WHAT IS NEEDED » Below are some entries; set them all down exactly.

--- --- ---

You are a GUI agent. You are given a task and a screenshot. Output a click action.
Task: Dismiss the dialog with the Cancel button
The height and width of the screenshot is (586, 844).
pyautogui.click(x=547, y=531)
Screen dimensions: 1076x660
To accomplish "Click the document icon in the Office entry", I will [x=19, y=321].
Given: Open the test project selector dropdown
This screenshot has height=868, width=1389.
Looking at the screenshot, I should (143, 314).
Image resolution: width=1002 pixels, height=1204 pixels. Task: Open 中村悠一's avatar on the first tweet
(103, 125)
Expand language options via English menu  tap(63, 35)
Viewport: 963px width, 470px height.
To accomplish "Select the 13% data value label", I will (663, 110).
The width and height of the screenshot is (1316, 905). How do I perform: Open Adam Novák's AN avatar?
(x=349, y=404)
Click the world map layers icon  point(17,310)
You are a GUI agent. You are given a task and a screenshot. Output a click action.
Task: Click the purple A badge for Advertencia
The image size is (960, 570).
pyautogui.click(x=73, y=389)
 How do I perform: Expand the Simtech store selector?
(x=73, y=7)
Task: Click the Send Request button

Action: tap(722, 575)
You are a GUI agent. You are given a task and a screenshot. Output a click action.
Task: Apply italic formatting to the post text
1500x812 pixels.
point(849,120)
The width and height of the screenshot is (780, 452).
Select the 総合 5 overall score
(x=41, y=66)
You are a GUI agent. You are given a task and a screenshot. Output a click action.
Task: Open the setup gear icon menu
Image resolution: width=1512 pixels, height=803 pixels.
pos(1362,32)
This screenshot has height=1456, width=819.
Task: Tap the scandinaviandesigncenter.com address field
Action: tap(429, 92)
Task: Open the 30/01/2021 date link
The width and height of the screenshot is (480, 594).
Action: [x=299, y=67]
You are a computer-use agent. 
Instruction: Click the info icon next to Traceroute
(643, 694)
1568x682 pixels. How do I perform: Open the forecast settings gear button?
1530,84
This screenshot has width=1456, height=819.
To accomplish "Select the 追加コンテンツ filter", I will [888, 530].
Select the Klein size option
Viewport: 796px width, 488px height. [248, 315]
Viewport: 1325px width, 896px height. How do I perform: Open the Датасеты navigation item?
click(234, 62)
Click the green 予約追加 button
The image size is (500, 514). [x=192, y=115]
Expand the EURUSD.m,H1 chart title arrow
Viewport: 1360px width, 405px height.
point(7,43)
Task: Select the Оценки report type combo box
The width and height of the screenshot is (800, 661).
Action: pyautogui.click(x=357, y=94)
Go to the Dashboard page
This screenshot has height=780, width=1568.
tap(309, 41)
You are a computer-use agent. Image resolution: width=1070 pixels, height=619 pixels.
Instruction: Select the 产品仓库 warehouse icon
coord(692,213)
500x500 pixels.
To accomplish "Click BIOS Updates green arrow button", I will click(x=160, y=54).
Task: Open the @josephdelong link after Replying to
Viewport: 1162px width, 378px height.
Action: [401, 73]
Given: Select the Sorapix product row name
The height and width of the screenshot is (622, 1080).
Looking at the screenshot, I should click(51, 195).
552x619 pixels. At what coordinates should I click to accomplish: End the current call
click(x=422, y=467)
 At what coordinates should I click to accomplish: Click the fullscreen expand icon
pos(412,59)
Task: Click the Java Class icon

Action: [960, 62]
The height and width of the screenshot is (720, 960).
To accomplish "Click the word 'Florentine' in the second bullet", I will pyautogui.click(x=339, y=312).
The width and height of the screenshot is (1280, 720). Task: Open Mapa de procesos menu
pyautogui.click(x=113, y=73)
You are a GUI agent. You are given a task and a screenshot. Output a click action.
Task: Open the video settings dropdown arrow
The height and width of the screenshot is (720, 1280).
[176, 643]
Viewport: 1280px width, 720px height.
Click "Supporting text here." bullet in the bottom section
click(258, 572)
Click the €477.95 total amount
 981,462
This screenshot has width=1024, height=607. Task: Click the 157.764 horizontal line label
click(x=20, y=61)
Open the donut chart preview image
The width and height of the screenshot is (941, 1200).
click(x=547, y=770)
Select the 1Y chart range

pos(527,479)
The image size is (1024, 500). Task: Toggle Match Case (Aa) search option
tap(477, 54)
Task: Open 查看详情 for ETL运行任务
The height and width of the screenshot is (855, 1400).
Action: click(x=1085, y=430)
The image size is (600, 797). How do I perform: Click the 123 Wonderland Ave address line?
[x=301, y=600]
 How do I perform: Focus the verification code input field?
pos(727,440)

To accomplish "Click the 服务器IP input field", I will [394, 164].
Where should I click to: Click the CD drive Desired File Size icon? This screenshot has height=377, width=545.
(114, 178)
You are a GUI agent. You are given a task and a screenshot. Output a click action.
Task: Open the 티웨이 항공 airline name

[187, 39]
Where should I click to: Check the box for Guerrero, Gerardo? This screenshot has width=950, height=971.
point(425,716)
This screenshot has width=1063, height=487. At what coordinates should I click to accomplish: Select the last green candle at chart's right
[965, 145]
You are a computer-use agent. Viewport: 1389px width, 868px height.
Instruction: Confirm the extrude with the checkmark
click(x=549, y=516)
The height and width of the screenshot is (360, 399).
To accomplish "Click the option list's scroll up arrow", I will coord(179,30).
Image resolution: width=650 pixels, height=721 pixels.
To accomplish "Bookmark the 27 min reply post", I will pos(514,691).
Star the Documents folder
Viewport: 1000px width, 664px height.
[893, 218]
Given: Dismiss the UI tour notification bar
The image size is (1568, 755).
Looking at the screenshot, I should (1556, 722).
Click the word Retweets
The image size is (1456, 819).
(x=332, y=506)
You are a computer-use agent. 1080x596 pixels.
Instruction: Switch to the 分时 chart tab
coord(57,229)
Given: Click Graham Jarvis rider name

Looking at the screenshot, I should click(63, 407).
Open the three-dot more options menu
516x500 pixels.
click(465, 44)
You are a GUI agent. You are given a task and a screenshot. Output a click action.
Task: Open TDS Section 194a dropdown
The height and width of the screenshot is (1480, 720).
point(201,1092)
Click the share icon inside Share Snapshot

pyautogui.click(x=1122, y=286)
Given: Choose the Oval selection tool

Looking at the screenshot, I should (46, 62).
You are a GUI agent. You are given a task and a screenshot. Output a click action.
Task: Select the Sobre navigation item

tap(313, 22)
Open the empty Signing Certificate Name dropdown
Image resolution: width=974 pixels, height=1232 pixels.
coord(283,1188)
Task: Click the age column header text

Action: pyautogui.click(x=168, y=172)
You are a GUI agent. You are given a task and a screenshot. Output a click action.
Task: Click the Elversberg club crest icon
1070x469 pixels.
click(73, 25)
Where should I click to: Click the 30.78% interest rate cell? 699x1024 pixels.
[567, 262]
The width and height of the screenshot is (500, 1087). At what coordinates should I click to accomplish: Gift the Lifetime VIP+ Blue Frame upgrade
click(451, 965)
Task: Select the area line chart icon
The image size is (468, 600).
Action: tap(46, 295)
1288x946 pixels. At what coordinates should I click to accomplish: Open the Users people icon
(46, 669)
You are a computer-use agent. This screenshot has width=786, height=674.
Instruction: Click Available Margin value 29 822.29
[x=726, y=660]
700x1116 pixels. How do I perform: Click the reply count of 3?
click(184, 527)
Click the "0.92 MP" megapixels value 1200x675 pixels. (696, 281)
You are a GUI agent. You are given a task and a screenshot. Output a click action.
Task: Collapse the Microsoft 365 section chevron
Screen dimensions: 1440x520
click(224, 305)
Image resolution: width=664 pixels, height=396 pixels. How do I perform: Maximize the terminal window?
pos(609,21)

--- --- ---

FINAL ANSWER »
You are a GUI agent. You are given a task and a screenshot. Output a click action.
Task: Dismiss the dialog with the Cancel button
The height and width of the screenshot is (586, 844).
pyautogui.click(x=547, y=531)
Screen dimensions: 1076x660
To accomplish "Click the document icon in the Office entry", I will [x=19, y=321].
Given: Open the test project selector dropdown
This screenshot has height=868, width=1389.
Looking at the screenshot, I should (143, 314).
Image resolution: width=1002 pixels, height=1204 pixels. Task: Open 中村悠一's avatar on the first tweet
(103, 125)
Expand language options via English menu  tap(63, 35)
Viewport: 963px width, 470px height.
To accomplish "Select the 13% data value label", I will (663, 110).
The width and height of the screenshot is (1316, 905). How do I perform: Open Adam Novák's AN avatar?
(x=349, y=404)
Click the world map layers icon  point(17,310)
You are a GUI agent. You are given a task and a screenshot. Output a click action.
Task: Click the purple A badge for Advertencia
The image size is (960, 570).
pyautogui.click(x=73, y=389)
 How do I perform: Expand the Simtech store selector?
(x=73, y=7)
Task: Click the Send Request button

Action: tap(722, 575)
You are a GUI agent. You are given a task and a screenshot. Output a click action.
Task: Apply italic formatting to the post text
1500x812 pixels.
point(849,120)
The width and height of the screenshot is (780, 452).
Select the 総合 5 overall score
(x=41, y=66)
You are a GUI agent. You are given a task and a screenshot. Output a click action.
Task: Open the setup gear icon menu
Image resolution: width=1512 pixels, height=803 pixels.
pos(1362,32)
This screenshot has height=1456, width=819.
Task: Tap the scandinaviandesigncenter.com address field
Action: tap(429, 92)
Task: Open the 30/01/2021 date link
The width and height of the screenshot is (480, 594).
Action: [x=299, y=67]
You are a computer-use agent. 
Instruction: Click the info icon next to Traceroute
(643, 694)
1568x682 pixels. How do I perform: Open the forecast settings gear button?
1530,84
This screenshot has width=1456, height=819.
To accomplish "Select the 追加コンテンツ filter", I will [888, 530].
Select the Klein size option
Viewport: 796px width, 488px height. [248, 315]
Viewport: 1325px width, 896px height. How do I perform: Open the Датасеты navigation item?
click(234, 62)
Click the green 予約追加 button
The image size is (500, 514). [x=192, y=115]
Expand the EURUSD.m,H1 chart title arrow
Viewport: 1360px width, 405px height.
point(7,43)
Task: Select the Оценки report type combo box
The width and height of the screenshot is (800, 661).
Action: pyautogui.click(x=357, y=94)
Go to the Dashboard page
This screenshot has height=780, width=1568.
tap(309, 41)
You are a computer-use agent. Image resolution: width=1070 pixels, height=619 pixels.
Instruction: Select the 产品仓库 warehouse icon
coord(692,213)
500x500 pixels.
To accomplish "Click BIOS Updates green arrow button", I will click(x=160, y=54).
Task: Open the @josephdelong link after Replying to
Viewport: 1162px width, 378px height.
Action: [401, 73]
Given: Select the Sorapix product row name
The height and width of the screenshot is (622, 1080).
Looking at the screenshot, I should click(51, 195).
552x619 pixels. At what coordinates should I click to accomplish: End the current call
click(x=422, y=467)
 At what coordinates should I click to accomplish: Click the fullscreen expand icon
pos(412,59)
Task: Click the Java Class icon

Action: [960, 62]
The height and width of the screenshot is (720, 960).
To accomplish "Click the word 'Florentine' in the second bullet", I will pyautogui.click(x=339, y=312).
The width and height of the screenshot is (1280, 720). Task: Open Mapa de procesos menu
pyautogui.click(x=113, y=73)
You are a GUI agent. You are given a task and a screenshot. Output a click action.
Task: Open the video settings dropdown arrow
The height and width of the screenshot is (720, 1280).
[176, 643]
Viewport: 1280px width, 720px height.
Click "Supporting text here." bullet in the bottom section
click(258, 572)
Click the €477.95 total amount
 981,462
This screenshot has width=1024, height=607. Task: Click the 157.764 horizontal line label
click(x=20, y=61)
Open the donut chart preview image
The width and height of the screenshot is (941, 1200).
click(x=547, y=770)
Select the 1Y chart range

pos(527,479)
The image size is (1024, 500). Task: Toggle Match Case (Aa) search option
tap(477, 54)
Task: Open 查看详情 for ETL运行任务
The height and width of the screenshot is (855, 1400).
Action: click(x=1085, y=430)
The image size is (600, 797). How do I perform: Click the 123 Wonderland Ave address line?
[x=301, y=600]
 How do I perform: Focus the verification code input field?
pos(727,440)

To accomplish "Click the 服务器IP input field", I will [394, 164].
Where should I click to: Click the CD drive Desired File Size icon? This screenshot has height=377, width=545.
(114, 178)
You are a GUI agent. You are given a task and a screenshot. Output a click action.
Task: Open the 티웨이 항공 airline name

[187, 39]
Where should I click to: Check the box for Guerrero, Gerardo? This screenshot has width=950, height=971.
point(425,716)
This screenshot has width=1063, height=487. At what coordinates should I click to accomplish: Select the last green candle at chart's right
[965, 145]
You are a computer-use agent. Viewport: 1389px width, 868px height.
Instruction: Confirm the extrude with the checkmark
click(x=549, y=516)
The height and width of the screenshot is (360, 399).
To accomplish "Click the option list's scroll up arrow", I will coord(179,30).
Image resolution: width=650 pixels, height=721 pixels.
To accomplish "Bookmark the 27 min reply post", I will pos(514,691).
Star the Documents folder
Viewport: 1000px width, 664px height.
[893, 218]
Given: Dismiss the UI tour notification bar
The image size is (1568, 755).
Looking at the screenshot, I should (1556, 722).
Click the word Retweets
The image size is (1456, 819).
(x=332, y=506)
You are a computer-use agent. 1080x596 pixels.
Instruction: Switch to the 分时 chart tab
coord(57,229)
Given: Click Graham Jarvis rider name

Looking at the screenshot, I should click(63, 407).
Open the three-dot more options menu
516x500 pixels.
click(465, 44)
You are a GUI agent. You are given a task and a screenshot. Output a click action.
Task: Open TDS Section 194a dropdown
The height and width of the screenshot is (1480, 720).
point(201,1092)
Click the share icon inside Share Snapshot

pyautogui.click(x=1122, y=286)
Given: Choose the Oval selection tool

Looking at the screenshot, I should (46, 62).
You are a GUI agent. You are given a task and a screenshot. Output a click action.
Task: Select the Sobre navigation item

tap(313, 22)
Open the empty Signing Certificate Name dropdown
Image resolution: width=974 pixels, height=1232 pixels.
coord(283,1188)
Task: Click the age column header text

Action: pyautogui.click(x=168, y=172)
You are a GUI agent. You are given a task and a screenshot. Output a click action.
Task: Click the Elversberg club crest icon
1070x469 pixels.
click(73, 25)
Where should I click to: Click the 30.78% interest rate cell? 699x1024 pixels.
[567, 262]
The width and height of the screenshot is (500, 1087). At what coordinates should I click to accomplish: Gift the Lifetime VIP+ Blue Frame upgrade
click(451, 965)
Task: Select the area line chart icon
The image size is (468, 600).
Action: tap(46, 295)
1288x946 pixels. At what coordinates should I click to accomplish: Open the Users people icon
(46, 669)
You are a computer-use agent. This screenshot has width=786, height=674.
Instruction: Click Available Margin value 29 822.29
[x=726, y=660]
700x1116 pixels. How do I perform: Click the reply count of 3?
click(184, 527)
Click the "0.92 MP" megapixels value 1200x675 pixels. (696, 281)
You are a GUI agent. You are given a task and a screenshot. Output a click action.
Task: Collapse the Microsoft 365 section chevron
Screen dimensions: 1440x520
click(224, 305)
Image resolution: width=664 pixels, height=396 pixels. How do I perform: Maximize the terminal window?
pos(609,21)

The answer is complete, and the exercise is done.